As I have said many times to many a newbie: find a classical radio station, listen widely but randomly, take note of things that make your ears perk up, get them and listen again until you decide whether or not you really like the piece -- for the ones to which the answer is yes, try similar things. You'll either like them or dislike them. The ones you dislike, put aside and try again later (or not). You'll eventually build up a knowledge base from listening and reading liner notes. All the recommendations you need you will find without someone's "essential" list. CM and CM listeners are not monolithic.


----------



## MarkW (Feb 16, 2015)

Larkenfield said:


> "Men profess to be lovers of music, but for the most part they give no evidence in their opinions and lives that they have heard it." ―Henry David Thoreau


Of course, I have always considered Thoreau a dislikeable misanthrope.


----------



## science (Oct 14, 2010)

I disagree with the emphasis on pleasure. I do not listen for pleasure. All music is pleasing; some, at worst, is an acquired taste, depending on the individual's openness to novelty. I don't believe we read books or websites about classical music because we are finding out what we enjoy: we can find that out with much less effort. We come here for knowledge, we come to find out what we are _supposed to_ enjoy.


----------



## Zofia (Jan 24, 2019)

Go to charity shops maybe this only apply to Berlin but I don’t think so...

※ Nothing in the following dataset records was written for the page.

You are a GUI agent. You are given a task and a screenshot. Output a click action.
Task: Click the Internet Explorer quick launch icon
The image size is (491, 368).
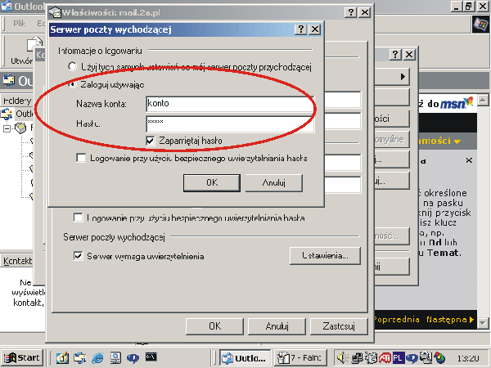97,357
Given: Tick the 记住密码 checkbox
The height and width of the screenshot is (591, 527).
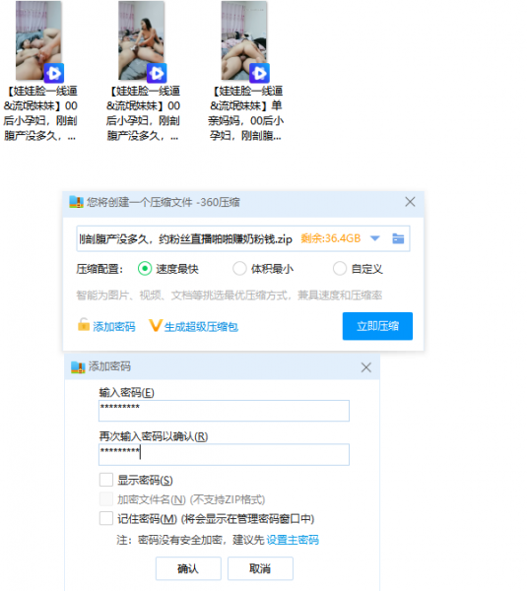Looking at the screenshot, I should click(106, 518).
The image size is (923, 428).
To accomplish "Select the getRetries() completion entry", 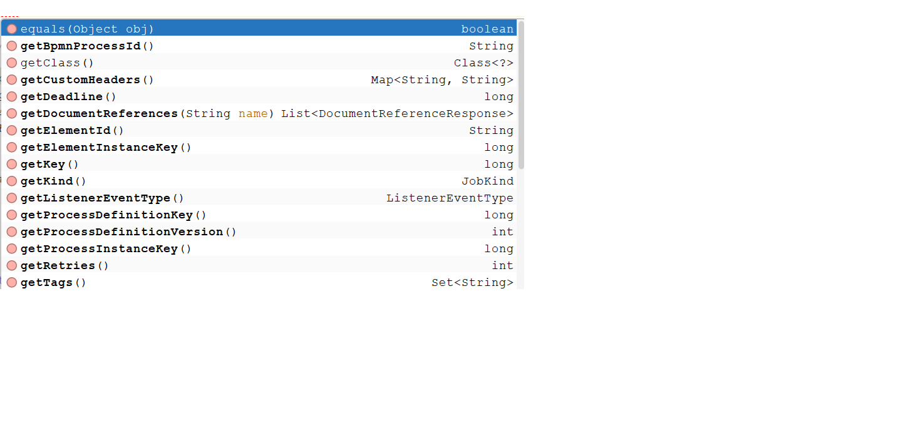I will pos(64,266).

I often get many many discs is good or great condition some time I will replace the box but otherwise it is very good. I think this will help more new listeners to find things they like for cheap but if you are like myself who like to listen to everything it is also good.


----------



## Sid James (Feb 7, 2009)

_The first thing you need to do is prepare yourself for the scorn that you will receive from classical music fans. No matter what you do, they will look down on you relentlessly until you prove that you belong. It's a snob's version of hazing. Brace yourself for years of humiliation and scorn. _

https://www.talkclassical.com/59648-best-resources-listeners-various.html#post1581860

A further comment on the above post by science, and the quote in particular. There is a dichotomy at work online at least between two wholly contradictory notions:

1. Ignorance is bliss: you are new to classical music and therefore just jump right in, let it wash over you, no need to be systematic about anything.

2. The shoulds: you should know the core repertoire, you should know about different performance practices, you should know about the different eras of music, and so on.

These have often been advocated by the same people, invariably anti-list (or even anti-anything except the music) but at the same time looking down upon people who don't know the things they know. How are they supposed to know if there is no framework to get from being a beginner to an intermediate (let alone advanced) listener? Presumably we are born on this earth either knowing or not knowing. Despite being a member here for years, including some very tumultuous periods when there where escalations and charges of ignorance and so on happening on a daily basis, I've got absolutely no answer to this.


----------



## science (Oct 14, 2010)

Sid James said:


> _The first thing you need to do is prepare yourself for the scorn that you will receive from classical music fans. No matter what you do, they will look down on you relentlessly until you prove that you belong. It's a snob's version of hazing. Brace yourself for years of humiliation and scorn. _
> 
> https://www.talkclassical.com/59648-best-resources-listeners-various.html#post1581860
> 
> ...


Yes, I think this is precisely the thing. No one is supposed to get from being a beginner to an intermediate unless they are born to it.

Anything framework that would help anyone make that climb is unwelcome; as is anyone who, despite the barriers, has made it.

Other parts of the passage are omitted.